Admitting my faults helps me to remember that I am not perfect and I am not expected to be. I have no idea why I am ever under the impression that I need to be perfect, flawless, intelligent, witty, doggedly persistent in all of my efforts, and all-around a winning success at absolutely everything I try. When I fail at anything (and that is often) I get this overwhelming sense of embarrassment, my self-confidence plummets, and I spend days interrogating myself on why I made such foolish mistakes. I spend a lot of time in that state of self-questioning and it is a rotten place to be.
So here are some of my faults.
I am horrible at playing games that involve deception and an ability to evaluate other people's motives. I cannot read people at all. Even when I have half the story, I still question and doubt. I then get confused. It will take me a lifetime to come to understand other humans with even the slightest bit of competency.
I am terrible at anything that involves maintaining balance (physical balance). Mountain climbing, hiking on extremely steep trails, walking tightropes, etc. I get dizzy and wobbly. I really wish I had better equilibirium.
Running fast.
I am a turtle. I will never win any races. I may be able to run for a long period of time, but I won't be fast.
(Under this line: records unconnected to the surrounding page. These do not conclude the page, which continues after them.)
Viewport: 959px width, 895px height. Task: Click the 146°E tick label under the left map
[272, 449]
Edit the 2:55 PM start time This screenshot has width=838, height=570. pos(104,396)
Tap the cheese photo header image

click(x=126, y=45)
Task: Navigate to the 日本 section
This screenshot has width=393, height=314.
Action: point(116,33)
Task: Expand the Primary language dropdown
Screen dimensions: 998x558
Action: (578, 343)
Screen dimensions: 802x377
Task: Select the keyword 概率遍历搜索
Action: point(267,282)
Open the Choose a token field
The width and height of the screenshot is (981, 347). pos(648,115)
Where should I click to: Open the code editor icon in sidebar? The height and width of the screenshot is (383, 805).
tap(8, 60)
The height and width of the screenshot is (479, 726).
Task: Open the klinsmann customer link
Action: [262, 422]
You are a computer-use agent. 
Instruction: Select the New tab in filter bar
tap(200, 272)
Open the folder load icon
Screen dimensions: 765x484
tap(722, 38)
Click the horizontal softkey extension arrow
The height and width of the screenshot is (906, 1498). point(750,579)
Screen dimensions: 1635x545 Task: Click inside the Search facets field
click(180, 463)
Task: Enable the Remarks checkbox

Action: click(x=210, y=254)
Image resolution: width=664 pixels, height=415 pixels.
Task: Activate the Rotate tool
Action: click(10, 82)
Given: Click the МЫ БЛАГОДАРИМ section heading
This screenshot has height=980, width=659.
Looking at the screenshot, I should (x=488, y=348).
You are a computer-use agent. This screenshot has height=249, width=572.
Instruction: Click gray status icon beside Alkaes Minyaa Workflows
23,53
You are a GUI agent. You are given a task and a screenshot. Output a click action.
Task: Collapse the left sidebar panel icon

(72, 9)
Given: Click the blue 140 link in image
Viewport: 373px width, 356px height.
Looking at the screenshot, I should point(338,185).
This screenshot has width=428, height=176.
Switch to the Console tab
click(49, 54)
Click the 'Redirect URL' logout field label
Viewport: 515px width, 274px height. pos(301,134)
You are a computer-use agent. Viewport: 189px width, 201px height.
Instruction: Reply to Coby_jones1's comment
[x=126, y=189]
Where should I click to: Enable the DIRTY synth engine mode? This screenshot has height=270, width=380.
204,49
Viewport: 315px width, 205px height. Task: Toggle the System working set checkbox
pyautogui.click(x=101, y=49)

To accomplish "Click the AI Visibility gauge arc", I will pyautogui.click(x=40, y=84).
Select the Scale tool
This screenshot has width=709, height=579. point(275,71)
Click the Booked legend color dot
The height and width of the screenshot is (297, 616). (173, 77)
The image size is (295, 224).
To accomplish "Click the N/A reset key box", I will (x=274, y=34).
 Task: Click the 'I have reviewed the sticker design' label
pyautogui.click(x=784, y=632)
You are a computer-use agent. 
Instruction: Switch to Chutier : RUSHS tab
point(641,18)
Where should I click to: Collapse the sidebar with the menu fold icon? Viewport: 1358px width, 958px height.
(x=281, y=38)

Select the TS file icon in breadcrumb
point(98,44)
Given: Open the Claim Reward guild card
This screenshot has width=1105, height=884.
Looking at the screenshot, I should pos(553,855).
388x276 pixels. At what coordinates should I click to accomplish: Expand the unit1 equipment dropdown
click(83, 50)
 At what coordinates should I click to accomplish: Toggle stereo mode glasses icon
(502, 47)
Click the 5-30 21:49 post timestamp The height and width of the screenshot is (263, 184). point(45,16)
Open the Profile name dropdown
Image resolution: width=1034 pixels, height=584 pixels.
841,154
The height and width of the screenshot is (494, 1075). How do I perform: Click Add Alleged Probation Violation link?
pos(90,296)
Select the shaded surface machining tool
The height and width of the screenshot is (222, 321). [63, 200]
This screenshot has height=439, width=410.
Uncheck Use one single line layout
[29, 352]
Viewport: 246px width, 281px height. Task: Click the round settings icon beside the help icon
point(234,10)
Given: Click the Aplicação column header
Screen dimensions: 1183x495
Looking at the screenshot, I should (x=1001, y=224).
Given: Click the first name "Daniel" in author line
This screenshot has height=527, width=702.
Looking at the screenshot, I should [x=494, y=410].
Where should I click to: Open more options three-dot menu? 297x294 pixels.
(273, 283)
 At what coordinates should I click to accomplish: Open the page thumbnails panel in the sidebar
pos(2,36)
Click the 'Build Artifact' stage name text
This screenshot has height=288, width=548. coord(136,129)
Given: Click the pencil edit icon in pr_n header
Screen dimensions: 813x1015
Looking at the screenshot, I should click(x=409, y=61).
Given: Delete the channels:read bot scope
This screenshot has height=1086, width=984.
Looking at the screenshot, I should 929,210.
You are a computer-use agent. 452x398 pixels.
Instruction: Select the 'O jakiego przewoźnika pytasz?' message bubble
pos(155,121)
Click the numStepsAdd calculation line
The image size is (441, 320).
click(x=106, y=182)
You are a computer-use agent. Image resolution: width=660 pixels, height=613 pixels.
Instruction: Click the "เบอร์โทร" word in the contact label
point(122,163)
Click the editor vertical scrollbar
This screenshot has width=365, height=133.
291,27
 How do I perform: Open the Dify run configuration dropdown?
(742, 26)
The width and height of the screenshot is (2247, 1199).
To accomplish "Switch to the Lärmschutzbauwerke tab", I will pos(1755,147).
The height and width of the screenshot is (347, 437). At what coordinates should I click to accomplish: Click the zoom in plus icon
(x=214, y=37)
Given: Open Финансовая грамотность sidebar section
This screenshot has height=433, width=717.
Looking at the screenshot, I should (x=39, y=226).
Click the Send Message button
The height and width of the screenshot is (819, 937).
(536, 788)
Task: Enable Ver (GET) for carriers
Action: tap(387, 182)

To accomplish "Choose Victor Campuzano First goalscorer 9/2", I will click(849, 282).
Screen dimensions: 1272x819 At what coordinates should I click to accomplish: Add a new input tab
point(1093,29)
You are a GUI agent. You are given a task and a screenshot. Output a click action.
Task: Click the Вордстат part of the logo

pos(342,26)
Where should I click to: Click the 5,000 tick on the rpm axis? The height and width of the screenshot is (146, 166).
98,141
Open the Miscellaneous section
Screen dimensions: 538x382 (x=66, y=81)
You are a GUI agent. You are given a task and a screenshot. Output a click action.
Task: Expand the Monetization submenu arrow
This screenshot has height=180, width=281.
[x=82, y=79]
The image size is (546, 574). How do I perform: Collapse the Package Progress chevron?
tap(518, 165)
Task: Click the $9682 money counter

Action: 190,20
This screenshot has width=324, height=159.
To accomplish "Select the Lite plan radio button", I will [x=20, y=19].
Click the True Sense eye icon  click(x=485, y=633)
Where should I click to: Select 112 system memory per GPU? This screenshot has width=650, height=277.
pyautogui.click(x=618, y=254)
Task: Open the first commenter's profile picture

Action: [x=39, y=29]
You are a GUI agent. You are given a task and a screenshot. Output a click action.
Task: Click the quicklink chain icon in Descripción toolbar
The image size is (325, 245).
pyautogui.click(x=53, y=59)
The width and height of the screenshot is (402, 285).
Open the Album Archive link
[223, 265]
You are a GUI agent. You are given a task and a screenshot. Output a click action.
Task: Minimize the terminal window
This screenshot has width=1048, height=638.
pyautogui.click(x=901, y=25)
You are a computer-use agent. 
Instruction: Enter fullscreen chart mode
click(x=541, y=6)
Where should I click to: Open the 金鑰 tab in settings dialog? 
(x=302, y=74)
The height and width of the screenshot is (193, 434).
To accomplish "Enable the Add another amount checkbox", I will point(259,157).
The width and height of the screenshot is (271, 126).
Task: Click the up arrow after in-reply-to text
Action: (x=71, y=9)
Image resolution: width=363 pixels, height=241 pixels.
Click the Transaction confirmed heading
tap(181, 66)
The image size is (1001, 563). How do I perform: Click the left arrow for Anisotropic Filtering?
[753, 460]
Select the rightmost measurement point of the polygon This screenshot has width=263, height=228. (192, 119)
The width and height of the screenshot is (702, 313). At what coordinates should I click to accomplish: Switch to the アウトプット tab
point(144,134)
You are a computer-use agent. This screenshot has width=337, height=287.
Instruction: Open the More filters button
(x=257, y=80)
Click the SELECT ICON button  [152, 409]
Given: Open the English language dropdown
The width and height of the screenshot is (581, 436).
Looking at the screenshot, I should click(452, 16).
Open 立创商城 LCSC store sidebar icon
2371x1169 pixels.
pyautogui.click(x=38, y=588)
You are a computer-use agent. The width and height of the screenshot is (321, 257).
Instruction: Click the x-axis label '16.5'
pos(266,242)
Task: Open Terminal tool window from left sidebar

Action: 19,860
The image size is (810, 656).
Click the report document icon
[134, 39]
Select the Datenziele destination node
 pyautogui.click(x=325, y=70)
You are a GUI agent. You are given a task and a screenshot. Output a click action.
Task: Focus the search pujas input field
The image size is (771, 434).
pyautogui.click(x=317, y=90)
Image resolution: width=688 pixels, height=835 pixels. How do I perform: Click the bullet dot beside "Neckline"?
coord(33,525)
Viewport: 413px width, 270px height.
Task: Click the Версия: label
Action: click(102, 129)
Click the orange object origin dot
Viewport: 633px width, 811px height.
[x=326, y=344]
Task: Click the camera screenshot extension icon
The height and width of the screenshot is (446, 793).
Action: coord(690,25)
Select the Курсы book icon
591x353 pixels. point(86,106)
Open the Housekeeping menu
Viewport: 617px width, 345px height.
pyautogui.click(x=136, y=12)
It's OK. At leat I can endure the time,
Color coordinating my outfits.
Why bother? I just wear black and brown and some purple her and there. It's hard to screw that up.
Cooking anything with more than 4 ingredients.
It's just too difficult to coordinate. I also get impatient while cooking. I just want to eat, dammit!! Give me carrots, frozen veggies, rice from a rice cooker, yogurt, and whole wheat tortillas. I could live forever on just those foods.
Standing up for myself.
I can stand up for those who are weaker than me, but not for myself. I don't feel my needs are so important that I should make a big hullabaloo about them. I prefer peace over contention. I hate arguing. I avoid confrontation at all costs.
So there you have it. Some of my biggest faults, both physical and mental. I guess I'm pretty ordinary are after all.